A first novel that offers a uniquely British twist on the erosion of a middle-aged woman’s confidence.
Hope Lyndhurst-Steele, high-powered editor of the Cosmopolitan-like London glossy Jasmine, experiences the usual midlife malaise as she approaches her 50th birthday. Her sex life with husband Jack, a laid-back physiotherapist, is ho-hum. Her 18-year-old son Olly, about to take a gap year before starting university, is frustratingly uncommunicative. But things really go sour after a New Year’s party (her birthday falls on Jan. 1) at which, fueled by too many mojitos, Hope topples to the floor in mid-salsa. Deposed in a Machiavellian office coup that rebrands Jasmine as a neo-’50s Good Housekeeping, she heads for Paris to stock up on marriage-salvaging lingerie. In a brasserie, she meets hunky American professor Dan and falls in lust. On her return to London after a one-night stand, Jack, surprising Hope in midflirt with a bitter diatribe about how self-absorbed and insufferable she’s been, moves out. Her mother, with whom Hope has always had an uneasy détente (Mum blamed early marriage and kids for stunting her emotional and artistic growth), announces that she’s dying of cancer.

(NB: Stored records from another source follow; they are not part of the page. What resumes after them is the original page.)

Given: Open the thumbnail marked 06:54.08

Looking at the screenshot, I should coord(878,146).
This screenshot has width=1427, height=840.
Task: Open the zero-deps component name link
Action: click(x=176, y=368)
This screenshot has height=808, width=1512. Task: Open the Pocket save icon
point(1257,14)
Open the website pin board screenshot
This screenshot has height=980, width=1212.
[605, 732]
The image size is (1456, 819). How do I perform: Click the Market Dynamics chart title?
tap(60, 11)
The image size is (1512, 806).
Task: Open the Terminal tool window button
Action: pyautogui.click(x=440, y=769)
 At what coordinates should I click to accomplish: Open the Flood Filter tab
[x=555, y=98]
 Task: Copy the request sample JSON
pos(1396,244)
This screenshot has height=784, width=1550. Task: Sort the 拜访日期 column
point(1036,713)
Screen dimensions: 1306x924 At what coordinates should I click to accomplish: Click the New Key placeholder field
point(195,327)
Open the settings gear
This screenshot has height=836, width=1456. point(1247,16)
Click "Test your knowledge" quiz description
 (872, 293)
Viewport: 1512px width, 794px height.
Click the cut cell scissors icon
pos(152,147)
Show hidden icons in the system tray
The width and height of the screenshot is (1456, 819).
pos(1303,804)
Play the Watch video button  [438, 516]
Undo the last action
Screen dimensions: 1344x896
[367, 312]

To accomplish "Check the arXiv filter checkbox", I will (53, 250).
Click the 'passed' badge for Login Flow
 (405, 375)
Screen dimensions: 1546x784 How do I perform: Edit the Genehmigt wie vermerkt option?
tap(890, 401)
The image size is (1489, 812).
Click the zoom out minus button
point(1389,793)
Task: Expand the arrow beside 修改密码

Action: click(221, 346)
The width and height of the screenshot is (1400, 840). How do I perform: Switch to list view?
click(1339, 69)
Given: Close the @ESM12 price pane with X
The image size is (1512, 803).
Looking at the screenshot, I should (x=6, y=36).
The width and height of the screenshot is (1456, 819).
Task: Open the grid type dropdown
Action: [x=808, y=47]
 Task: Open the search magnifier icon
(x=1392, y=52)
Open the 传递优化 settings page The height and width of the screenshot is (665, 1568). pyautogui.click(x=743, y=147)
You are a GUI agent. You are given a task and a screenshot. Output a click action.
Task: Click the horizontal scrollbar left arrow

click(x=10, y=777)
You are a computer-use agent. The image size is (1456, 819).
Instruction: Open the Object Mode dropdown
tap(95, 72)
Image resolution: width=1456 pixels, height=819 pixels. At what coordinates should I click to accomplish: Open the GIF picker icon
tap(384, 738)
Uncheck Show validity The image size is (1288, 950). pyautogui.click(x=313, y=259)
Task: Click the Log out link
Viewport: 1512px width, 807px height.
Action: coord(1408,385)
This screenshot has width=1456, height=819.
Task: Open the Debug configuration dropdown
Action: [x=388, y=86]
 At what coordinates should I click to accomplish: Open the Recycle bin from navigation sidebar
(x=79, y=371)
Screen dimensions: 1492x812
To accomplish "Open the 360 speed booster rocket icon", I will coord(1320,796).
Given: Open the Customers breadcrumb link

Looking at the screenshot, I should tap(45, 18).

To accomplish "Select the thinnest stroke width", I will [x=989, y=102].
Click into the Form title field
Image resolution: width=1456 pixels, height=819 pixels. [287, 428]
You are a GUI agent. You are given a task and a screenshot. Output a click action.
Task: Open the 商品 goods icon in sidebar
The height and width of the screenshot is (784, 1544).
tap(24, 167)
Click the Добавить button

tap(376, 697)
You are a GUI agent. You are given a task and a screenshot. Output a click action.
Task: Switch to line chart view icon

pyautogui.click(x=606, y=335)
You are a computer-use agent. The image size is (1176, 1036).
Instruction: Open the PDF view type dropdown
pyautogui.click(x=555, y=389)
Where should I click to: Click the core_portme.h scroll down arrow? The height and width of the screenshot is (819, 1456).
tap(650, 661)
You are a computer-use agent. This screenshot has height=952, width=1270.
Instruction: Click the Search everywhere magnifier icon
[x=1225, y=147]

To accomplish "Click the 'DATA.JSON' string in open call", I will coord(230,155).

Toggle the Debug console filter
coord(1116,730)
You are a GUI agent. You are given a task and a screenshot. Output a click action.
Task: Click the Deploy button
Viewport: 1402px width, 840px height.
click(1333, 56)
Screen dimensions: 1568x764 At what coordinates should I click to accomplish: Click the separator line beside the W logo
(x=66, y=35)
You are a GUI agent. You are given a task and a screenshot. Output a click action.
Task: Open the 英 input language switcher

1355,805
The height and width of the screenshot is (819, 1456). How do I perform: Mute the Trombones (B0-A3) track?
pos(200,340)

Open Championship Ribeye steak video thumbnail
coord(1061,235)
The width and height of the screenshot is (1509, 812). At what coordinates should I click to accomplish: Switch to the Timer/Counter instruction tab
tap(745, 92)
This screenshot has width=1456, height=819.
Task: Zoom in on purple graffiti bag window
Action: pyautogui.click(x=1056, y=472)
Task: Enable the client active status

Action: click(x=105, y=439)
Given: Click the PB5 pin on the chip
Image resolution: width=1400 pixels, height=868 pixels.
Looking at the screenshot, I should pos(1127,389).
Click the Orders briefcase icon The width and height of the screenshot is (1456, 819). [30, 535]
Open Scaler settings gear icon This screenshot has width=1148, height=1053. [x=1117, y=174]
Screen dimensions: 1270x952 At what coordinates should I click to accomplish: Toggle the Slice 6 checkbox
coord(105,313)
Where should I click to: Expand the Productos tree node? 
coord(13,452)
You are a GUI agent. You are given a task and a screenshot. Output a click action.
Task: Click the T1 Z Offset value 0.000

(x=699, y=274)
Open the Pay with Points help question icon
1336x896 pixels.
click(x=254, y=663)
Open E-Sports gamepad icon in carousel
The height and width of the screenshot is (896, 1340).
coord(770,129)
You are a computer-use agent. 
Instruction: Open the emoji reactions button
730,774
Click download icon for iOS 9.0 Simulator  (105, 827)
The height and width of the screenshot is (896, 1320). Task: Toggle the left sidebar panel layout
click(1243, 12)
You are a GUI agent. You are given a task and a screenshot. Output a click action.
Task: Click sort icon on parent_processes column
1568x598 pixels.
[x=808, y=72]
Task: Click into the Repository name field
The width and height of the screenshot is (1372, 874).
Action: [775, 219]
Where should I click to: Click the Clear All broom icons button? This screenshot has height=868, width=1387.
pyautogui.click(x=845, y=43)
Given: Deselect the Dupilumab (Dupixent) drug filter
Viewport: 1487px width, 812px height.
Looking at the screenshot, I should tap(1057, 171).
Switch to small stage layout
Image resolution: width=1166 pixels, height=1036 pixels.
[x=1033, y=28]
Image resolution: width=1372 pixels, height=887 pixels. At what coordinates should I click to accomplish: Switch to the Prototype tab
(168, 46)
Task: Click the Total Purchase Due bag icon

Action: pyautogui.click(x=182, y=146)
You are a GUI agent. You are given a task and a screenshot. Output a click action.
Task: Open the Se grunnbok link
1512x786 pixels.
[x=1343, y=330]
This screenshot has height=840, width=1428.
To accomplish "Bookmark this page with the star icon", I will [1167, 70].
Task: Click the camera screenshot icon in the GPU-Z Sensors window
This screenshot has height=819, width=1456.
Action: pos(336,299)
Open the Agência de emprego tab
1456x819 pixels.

Best friend Maddy, pregnant by her late sister’s husband Ed (they got together while sis was in hospice), feels such remorse that she refuses to tell Ed he’s the father; when Hope does, it’s goodbye BFF. Hope’s new friends Sally and Nick, bereaved parents struggling to found a haven for critically ill children, are not as saintly as they appear. Is Sally having an affair with Jack or is he just working out the knots in her back? Is Nick coming on to Hope during a benefit trek across Morocco? The trek helps put Hope’s problems in perspective, and she moves toward reconciliation with the people she’s alienated, whether intentionally or not.
Episodic and preachy in spots, but Hope’s candid, sardonic voice and the author’s biting wit elevate the book above the formulaic.